▶ Document extract:

● ● ● ●

Patient-centric clinical trials becoming a higher priority for biopharmaceutical, CRO management
Patient-related challenges are among the top concerns of sponsors and CROs, according to a recent global survey of biopharmaceutical companies, CROs, consultants and others involved in the clinical research process.
Of 427 clinical trial professionals surveyed, 75% said “putting the patient at the heart of the clinical trial” is the top priority for their organization in 2015.
Their greatest challenges to conducting successful clinical trials included speed of enrollment (42%), narrowing patient eligibility criteria (23%) and patient retention (20%).
“Patient centricity is seen as a key factor in improving both the efficiency and the focus of clinical trials, although it also is perceived as being so important to the new pharma operating and commercial model that 21.24% of respondents reported it being a company-wide imperative,” according to eyeforpharma, which conducted the survey focusing on patient centricity, technology and data last fall. “That said, a worrying 16.52% of respondents reported that ‘no one is spearheading the concept.’”
Of those championing the patient-centricity concept, the survey showed nearly 20% are CEOs or other board-level executives and 14.75% are clinical operations, followed by the chief medical officer (7.6%), medical affairs (6.49%) and clinical design or clinical development organizations (5.6%).
“Patient centric means thinking differently about planning and conducting clinical trials,” said Helen Raff, eyeforpharma’s head of clinical, Europe, who commissioned the study, in part, for an upcoming London conference on patient-centric clinical trials. “This is not about a technology change, but rather a gradual process across the entire clinical trial continuum.”
The 10-question survey in part asked participants which tools would become more important for recruiting patients over the next two years. Their responses:
- Web-based patient portals, 51%
- Dedicated disease-specific social networks, 43%
- General interest social media, 42%
- Patient advocacy groups, 41%
- Physician referral tools, 30%
- Patient recruitment companies, 17%
- harmacy outreach, 14%
- Brochures/flyers, 6%.

● ● ● ●

[Records in a dataset]
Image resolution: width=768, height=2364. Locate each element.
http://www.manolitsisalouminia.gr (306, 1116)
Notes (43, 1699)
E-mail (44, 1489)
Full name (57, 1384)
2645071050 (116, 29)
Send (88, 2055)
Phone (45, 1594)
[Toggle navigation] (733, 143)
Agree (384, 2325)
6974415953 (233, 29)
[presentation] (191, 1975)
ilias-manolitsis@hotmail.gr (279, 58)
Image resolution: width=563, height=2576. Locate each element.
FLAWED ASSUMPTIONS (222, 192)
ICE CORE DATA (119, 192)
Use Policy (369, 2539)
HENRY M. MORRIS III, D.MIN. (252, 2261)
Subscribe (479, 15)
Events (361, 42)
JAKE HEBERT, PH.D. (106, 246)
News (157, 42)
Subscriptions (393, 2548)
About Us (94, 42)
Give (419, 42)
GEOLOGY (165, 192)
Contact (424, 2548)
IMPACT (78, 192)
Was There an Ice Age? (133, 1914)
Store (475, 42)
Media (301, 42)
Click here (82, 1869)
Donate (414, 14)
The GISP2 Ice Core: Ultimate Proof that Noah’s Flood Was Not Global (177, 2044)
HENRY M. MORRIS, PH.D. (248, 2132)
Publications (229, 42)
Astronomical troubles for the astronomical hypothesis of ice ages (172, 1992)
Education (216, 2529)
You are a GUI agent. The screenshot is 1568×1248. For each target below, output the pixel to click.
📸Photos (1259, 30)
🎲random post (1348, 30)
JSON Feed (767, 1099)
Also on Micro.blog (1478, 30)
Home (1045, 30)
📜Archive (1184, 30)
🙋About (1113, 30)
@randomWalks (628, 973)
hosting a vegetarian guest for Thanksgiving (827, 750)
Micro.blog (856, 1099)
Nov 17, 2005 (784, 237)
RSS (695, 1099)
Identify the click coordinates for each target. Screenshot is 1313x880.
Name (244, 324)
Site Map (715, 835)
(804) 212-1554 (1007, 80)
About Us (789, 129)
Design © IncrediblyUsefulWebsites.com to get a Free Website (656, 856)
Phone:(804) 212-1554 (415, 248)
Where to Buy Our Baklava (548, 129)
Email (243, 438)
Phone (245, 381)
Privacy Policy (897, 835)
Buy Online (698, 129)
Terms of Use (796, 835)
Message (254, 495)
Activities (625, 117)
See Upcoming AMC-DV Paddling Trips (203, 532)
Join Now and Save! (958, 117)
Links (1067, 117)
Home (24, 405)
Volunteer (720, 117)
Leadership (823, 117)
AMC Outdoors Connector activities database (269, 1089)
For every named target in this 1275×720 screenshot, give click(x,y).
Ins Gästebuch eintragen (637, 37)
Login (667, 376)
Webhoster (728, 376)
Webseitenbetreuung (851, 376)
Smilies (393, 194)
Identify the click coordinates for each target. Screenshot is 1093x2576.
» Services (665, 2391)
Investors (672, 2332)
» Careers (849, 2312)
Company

● ● ● ●

▶ Problem 1: In the article on patient-centric clinical trials, what reason does eyeforpharma give for 21.24% of respondents calling patient centricity a company-wide imperative?
▶ Problem 2: Summarize the article on patient-centric clinical trials in two sentences.

▶ Problem solution 1: Patient centricity is perceived as so important to the new pharma operating and commercial model that these respondents reported it as a company-wide imperative.

▶ Problem solution 2: In an eyeforpharma survey of 427 clinical trial professionals, 75% said putting the patient at the heart of the clinical trial was their organization's top priority for 2015. Their greatest challenges were speed of enrollment, narrowing patient eligibility criteria and patient retention, and about half expected web-based patient portals to become more important for recruiting patients over the next two years.